In [4]:
# Import spacy
import spacy

In [5]:
nlp = spacy.load("en_core_web_sm")

Construct a `Doc` object. This is a sequence of `Token` objects representing a `lexical token`
Each Token object has information about a particular piece—typically one word—of text. You can instantiate a Doc object by calling the Language object with the input string as an argument

In [6]:

introduction_doc = nlp(
    "This tutorial is about Natural Language Processing in spaCy."

)

In [7]:
type(introduction_doc)

spacy.tokens.doc.Doc

Iterate over the Doc object with a list comprehension that produces a series of Token objects. 
On each Token object, you call the .text attribute to get the text contained within that token

In [8]:
# Get the token in Doc
[token.text for token in introduction_doc]

['This',
 'tutorial',
 'is',
 'about',
 'Natural',
 'Language',
 'Processing',
 'in',
 'spaCy',
 '.']

In [9]:
import pathlib
file_name = "introduction.txt"

introduction_doc = nlp(
    pathlib.Path(file_name).read_text(encoding="utf-8")
)

print([token.text for token in introduction_doc])

['This', 'tutorial', 'is', 'about', 'Natural', 'Language', 'Processing', 'in', 'Spacy', '.']


**Sentence Detection**

This is the process of locating where sentences start and end in a given text.
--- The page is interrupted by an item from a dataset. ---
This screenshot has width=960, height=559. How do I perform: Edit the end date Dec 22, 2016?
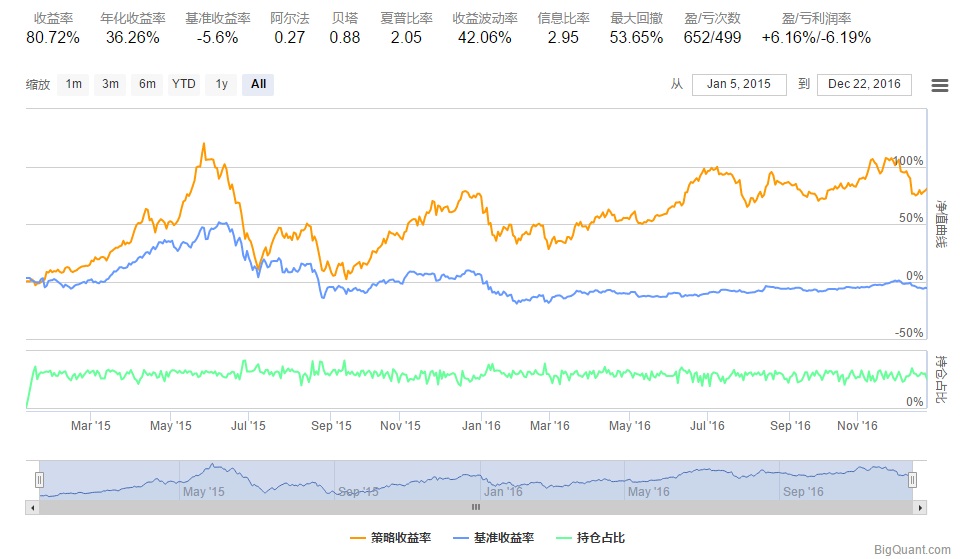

In `spaCy`, the `.sents` property is used to extract sentences from the Doc object

In [10]:
about_text = (
    "Gus Proto is a Python developer currently"
     " working for a London-based Fintech"
    " company. He is interested in learning"
    " Natural Language Processing."


)

about_doc = nlp(about_text)
sentences = list(about_doc.sents)

In [11]:
type(about_doc.sents )

generator

In [12]:
len(sentences)

2

In [13]:
for sentence in sentences:
    print(f'Sentence : {sentence}')

Sentence : Gus Proto is a Python developer currently working for a London-based Fintech company.
Sentence : He is interested in learning Natural Language Processing.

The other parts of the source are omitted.